* Task to carry out: Check each line of the material, and show the ones that include the word "Close".

Raw data START

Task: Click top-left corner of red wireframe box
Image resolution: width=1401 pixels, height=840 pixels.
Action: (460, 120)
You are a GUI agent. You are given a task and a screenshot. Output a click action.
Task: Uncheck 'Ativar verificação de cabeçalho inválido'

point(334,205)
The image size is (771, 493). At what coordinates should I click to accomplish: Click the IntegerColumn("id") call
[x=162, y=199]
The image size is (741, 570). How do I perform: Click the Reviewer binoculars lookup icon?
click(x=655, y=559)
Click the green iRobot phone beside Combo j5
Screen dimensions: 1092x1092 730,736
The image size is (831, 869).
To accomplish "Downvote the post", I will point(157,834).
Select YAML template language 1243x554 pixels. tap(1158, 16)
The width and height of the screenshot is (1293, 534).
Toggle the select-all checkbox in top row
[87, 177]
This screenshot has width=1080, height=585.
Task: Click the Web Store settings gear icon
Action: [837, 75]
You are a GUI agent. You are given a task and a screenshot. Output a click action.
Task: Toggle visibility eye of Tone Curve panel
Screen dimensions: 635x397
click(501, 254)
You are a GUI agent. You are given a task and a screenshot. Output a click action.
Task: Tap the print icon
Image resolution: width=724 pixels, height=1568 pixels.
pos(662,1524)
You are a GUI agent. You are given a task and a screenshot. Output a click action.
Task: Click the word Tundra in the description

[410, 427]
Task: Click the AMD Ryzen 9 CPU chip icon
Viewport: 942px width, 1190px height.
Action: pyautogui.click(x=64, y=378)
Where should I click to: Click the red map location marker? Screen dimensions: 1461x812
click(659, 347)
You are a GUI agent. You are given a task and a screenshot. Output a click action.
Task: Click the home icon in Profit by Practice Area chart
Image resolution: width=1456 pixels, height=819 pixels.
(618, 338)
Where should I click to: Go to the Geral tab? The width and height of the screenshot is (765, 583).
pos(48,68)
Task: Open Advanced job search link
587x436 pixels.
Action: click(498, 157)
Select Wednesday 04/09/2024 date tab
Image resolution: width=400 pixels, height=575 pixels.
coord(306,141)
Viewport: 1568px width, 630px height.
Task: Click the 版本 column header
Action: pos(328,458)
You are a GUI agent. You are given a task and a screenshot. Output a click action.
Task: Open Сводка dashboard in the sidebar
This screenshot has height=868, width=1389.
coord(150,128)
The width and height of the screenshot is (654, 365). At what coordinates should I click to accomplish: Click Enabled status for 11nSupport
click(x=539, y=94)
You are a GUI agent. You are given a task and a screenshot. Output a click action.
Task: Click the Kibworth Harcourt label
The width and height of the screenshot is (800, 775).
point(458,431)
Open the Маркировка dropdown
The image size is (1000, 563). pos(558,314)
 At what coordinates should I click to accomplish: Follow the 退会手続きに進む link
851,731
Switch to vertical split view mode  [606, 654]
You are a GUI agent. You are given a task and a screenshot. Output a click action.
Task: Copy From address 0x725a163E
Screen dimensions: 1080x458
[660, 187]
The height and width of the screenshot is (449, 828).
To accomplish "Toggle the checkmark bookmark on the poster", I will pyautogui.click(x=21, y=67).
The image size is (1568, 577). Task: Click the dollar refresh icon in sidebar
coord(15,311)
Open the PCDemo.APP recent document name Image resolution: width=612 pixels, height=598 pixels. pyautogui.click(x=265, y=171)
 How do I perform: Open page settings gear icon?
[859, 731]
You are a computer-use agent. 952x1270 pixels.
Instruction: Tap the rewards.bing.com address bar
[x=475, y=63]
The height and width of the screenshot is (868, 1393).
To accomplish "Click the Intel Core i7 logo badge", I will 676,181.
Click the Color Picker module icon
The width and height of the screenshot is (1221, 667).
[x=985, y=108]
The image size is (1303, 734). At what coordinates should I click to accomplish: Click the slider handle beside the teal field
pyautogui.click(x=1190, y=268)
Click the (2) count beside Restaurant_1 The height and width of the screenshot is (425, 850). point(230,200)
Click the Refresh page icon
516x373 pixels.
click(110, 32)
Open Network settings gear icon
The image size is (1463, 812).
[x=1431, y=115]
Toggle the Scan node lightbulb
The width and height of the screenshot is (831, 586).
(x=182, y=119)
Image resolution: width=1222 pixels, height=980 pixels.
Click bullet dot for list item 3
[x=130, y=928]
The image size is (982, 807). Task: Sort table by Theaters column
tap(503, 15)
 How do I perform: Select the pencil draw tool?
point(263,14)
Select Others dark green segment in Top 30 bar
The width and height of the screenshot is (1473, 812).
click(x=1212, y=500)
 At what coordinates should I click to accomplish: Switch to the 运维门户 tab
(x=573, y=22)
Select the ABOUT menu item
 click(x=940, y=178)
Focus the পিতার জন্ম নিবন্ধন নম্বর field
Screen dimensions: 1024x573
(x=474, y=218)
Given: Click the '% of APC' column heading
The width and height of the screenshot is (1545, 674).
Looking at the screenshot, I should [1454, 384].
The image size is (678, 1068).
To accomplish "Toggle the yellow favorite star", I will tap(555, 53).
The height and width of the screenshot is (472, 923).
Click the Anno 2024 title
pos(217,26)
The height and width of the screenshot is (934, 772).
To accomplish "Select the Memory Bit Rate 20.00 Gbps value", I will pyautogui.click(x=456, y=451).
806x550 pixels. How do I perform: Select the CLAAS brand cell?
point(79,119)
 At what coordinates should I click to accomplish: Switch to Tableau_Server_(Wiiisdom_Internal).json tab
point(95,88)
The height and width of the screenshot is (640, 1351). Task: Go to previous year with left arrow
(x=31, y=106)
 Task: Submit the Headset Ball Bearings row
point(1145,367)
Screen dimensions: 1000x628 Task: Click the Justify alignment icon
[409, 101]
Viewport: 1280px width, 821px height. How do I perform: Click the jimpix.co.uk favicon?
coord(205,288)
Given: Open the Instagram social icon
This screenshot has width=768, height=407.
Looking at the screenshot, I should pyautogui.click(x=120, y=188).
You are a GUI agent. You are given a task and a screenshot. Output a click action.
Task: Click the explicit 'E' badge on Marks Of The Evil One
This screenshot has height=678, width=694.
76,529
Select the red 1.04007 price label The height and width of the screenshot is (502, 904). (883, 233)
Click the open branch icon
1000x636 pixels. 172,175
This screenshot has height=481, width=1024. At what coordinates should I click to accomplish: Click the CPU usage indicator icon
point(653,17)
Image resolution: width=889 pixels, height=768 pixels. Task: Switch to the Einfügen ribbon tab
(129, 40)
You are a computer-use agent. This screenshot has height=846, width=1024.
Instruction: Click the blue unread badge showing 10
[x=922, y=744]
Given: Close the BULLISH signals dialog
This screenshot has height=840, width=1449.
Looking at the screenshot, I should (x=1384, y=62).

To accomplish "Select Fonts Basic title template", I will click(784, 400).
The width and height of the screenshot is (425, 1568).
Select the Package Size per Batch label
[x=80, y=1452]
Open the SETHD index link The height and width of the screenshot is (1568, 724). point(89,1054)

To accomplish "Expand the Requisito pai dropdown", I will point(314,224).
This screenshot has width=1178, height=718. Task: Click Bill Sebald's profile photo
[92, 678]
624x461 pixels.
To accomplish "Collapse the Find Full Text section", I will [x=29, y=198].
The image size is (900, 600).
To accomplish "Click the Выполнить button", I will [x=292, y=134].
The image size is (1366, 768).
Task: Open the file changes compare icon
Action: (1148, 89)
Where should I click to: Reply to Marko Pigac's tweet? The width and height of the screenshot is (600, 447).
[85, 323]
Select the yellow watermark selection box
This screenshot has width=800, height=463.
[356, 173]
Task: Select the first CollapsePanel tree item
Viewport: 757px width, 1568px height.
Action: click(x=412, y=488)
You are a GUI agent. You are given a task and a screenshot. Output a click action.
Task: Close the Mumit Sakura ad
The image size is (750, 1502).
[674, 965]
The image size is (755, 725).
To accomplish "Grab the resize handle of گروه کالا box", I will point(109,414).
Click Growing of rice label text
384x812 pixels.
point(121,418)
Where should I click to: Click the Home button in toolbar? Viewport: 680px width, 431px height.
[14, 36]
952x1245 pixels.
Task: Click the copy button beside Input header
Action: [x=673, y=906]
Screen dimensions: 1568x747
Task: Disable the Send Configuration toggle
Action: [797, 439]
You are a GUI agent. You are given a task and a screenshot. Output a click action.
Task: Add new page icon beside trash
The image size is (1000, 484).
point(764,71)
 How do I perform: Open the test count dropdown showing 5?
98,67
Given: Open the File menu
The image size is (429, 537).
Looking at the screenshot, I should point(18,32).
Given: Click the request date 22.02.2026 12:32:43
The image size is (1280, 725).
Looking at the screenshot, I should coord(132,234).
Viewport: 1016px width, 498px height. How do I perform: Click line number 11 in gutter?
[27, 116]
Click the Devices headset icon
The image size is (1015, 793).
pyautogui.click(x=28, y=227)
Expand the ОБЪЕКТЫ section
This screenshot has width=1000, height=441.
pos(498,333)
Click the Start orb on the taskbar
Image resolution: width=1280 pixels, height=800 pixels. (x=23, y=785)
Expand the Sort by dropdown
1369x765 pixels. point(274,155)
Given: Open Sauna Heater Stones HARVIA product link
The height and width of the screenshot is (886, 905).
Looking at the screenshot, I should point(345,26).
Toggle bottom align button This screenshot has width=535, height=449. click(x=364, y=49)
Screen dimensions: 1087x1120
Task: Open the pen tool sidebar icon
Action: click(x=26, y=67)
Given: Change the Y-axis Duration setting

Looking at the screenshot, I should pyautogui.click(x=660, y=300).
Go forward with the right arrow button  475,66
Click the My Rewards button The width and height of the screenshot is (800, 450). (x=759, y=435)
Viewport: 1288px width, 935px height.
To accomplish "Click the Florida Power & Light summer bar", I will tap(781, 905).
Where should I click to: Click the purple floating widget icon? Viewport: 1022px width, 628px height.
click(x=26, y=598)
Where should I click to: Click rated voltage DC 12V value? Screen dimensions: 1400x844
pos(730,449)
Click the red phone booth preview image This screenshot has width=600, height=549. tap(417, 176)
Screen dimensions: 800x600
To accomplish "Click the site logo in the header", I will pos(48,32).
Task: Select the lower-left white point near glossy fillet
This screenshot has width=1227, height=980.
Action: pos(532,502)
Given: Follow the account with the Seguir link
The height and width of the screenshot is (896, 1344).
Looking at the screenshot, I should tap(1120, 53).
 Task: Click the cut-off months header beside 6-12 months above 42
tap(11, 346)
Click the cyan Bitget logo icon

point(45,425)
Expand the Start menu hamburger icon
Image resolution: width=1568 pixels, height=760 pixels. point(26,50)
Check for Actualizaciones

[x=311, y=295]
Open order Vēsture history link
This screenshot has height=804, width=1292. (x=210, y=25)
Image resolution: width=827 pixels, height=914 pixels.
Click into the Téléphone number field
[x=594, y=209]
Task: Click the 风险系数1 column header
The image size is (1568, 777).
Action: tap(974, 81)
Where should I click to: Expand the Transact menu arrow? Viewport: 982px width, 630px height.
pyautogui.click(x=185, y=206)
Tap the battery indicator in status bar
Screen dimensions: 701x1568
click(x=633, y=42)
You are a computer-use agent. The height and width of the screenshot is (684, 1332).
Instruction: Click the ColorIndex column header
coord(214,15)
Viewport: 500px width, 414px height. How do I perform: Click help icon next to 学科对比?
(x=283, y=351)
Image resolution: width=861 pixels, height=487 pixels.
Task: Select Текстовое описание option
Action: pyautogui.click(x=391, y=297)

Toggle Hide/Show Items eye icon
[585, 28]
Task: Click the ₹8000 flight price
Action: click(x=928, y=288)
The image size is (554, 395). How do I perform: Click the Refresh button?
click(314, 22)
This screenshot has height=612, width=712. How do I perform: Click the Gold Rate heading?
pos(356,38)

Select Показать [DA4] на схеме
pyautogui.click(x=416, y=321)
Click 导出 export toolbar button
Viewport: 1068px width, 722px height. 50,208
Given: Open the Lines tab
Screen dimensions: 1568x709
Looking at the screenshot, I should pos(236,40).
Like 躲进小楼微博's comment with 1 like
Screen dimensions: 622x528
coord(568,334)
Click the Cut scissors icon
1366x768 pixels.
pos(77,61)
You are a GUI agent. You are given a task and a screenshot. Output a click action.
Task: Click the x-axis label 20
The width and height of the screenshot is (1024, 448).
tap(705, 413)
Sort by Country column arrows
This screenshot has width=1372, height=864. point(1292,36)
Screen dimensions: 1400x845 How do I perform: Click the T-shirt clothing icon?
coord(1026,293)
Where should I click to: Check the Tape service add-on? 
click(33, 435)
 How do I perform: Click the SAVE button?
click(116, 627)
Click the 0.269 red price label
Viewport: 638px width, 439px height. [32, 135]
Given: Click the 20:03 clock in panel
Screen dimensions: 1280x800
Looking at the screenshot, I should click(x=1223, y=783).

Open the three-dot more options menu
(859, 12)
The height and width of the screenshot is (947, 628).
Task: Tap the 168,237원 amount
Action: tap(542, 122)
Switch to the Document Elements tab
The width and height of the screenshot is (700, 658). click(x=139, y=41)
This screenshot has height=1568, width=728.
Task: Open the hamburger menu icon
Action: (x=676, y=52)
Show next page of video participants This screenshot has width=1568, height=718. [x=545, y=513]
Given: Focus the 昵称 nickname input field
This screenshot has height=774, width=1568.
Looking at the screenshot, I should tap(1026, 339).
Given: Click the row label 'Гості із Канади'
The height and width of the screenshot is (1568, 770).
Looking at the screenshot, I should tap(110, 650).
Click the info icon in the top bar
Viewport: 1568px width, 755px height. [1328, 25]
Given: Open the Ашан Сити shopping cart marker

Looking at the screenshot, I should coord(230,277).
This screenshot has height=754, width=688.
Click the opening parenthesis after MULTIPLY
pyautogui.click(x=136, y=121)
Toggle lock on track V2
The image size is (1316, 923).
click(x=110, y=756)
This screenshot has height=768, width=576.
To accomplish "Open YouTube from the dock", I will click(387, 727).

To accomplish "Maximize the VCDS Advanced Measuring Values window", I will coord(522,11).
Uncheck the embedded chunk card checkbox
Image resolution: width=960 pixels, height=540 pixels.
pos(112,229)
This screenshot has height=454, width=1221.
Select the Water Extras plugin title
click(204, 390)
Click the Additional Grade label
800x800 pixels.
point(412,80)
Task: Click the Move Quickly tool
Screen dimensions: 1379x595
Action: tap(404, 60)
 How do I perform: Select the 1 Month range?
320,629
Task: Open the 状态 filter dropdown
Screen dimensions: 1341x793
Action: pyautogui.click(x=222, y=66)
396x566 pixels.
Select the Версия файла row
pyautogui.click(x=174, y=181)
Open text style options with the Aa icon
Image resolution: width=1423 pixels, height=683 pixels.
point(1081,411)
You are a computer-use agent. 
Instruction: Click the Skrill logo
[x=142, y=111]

Raw data END

* Written answer:
Given: Close the BULLISH signals dialog
Task: Close the Mumit Sakura ad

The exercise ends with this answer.